Extract the line that contains "The width and height of the screenshot is (906, 510)." and every line after it to the end of the records below, exactly as written and nothing else.

─── Dataset entries

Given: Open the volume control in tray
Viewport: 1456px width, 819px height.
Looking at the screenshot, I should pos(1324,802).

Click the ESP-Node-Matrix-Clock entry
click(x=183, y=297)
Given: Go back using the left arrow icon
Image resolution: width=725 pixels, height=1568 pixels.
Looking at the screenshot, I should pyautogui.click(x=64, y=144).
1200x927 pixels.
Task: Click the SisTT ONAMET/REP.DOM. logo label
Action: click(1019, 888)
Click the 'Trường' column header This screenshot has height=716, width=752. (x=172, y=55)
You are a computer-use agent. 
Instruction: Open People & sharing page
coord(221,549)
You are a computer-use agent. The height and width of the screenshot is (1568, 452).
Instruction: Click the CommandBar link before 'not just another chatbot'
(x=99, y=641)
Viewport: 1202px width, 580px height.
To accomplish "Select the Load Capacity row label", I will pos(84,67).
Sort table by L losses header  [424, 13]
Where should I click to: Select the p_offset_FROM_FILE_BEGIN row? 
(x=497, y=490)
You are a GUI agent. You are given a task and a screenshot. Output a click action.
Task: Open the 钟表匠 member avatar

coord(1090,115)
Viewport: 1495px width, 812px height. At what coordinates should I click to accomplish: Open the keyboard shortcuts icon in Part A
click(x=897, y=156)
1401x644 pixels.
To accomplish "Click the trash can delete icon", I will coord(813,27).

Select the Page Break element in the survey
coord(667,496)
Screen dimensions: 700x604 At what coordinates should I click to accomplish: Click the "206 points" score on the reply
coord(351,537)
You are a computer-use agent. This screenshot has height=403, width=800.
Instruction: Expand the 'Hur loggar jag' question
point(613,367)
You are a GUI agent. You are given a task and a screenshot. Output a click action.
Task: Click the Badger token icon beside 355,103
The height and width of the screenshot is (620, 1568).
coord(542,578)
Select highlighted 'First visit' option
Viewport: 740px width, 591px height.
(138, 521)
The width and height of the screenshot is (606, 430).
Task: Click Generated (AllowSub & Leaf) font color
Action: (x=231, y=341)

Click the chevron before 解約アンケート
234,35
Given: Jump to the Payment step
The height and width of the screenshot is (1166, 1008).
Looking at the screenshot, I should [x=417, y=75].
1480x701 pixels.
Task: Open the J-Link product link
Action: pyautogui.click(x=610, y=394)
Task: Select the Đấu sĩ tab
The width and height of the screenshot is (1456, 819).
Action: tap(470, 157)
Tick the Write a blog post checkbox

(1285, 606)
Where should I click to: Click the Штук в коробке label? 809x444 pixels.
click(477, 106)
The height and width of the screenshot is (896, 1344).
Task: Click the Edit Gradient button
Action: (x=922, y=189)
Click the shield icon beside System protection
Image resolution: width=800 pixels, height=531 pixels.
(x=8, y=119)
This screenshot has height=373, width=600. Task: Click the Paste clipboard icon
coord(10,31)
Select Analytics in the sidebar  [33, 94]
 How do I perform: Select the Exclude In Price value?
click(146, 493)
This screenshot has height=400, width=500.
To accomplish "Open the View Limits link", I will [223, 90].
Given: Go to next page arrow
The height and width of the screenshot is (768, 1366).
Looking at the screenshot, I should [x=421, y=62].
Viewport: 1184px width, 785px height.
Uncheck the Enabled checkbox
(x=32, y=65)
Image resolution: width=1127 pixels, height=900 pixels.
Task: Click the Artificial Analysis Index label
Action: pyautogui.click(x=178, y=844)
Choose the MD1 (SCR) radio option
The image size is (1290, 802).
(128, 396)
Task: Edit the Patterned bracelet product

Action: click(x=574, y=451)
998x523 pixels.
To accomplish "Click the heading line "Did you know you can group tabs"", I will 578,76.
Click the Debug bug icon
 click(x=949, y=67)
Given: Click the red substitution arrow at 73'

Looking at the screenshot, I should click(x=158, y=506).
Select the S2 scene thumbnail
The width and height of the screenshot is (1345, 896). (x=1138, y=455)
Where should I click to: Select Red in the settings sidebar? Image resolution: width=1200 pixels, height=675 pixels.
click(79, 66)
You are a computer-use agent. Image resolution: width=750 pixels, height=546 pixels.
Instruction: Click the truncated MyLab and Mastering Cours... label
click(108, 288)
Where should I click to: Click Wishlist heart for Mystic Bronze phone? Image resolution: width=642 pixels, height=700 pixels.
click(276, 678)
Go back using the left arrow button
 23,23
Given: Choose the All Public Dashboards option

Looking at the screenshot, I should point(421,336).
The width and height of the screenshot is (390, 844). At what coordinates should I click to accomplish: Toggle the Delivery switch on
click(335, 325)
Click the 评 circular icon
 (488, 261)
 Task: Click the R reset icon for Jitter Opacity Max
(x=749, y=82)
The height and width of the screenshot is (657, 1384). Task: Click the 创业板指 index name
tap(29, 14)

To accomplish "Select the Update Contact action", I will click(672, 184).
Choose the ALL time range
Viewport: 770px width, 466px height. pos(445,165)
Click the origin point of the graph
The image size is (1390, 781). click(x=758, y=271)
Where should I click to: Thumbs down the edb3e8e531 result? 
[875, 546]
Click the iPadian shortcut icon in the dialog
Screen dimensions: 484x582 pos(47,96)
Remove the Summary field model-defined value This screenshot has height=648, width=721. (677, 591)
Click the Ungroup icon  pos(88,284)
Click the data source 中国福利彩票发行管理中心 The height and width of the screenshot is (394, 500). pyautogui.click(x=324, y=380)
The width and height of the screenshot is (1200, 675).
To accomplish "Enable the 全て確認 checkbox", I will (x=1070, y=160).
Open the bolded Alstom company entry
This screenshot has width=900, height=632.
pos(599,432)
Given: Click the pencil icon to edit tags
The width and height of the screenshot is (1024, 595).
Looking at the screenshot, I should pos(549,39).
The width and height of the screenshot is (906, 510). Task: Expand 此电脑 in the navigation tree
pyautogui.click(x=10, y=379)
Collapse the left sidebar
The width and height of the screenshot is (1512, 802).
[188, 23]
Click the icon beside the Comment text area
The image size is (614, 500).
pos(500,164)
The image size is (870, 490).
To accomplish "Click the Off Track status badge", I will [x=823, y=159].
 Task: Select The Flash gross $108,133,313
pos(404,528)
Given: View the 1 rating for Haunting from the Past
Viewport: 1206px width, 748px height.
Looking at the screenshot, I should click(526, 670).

──────

Output:
The width and height of the screenshot is (906, 510). Task: Expand 此电脑 in the navigation tree
pyautogui.click(x=10, y=379)
Collapse the left sidebar
The width and height of the screenshot is (1512, 802).
[188, 23]
Click the icon beside the Comment text area
The image size is (614, 500).
pos(500,164)
The image size is (870, 490).
To accomplish "Click the Off Track status badge", I will [x=823, y=159].
 Task: Select The Flash gross $108,133,313
pos(404,528)
Given: View the 1 rating for Haunting from the Past
Viewport: 1206px width, 748px height.
Looking at the screenshot, I should click(526, 670).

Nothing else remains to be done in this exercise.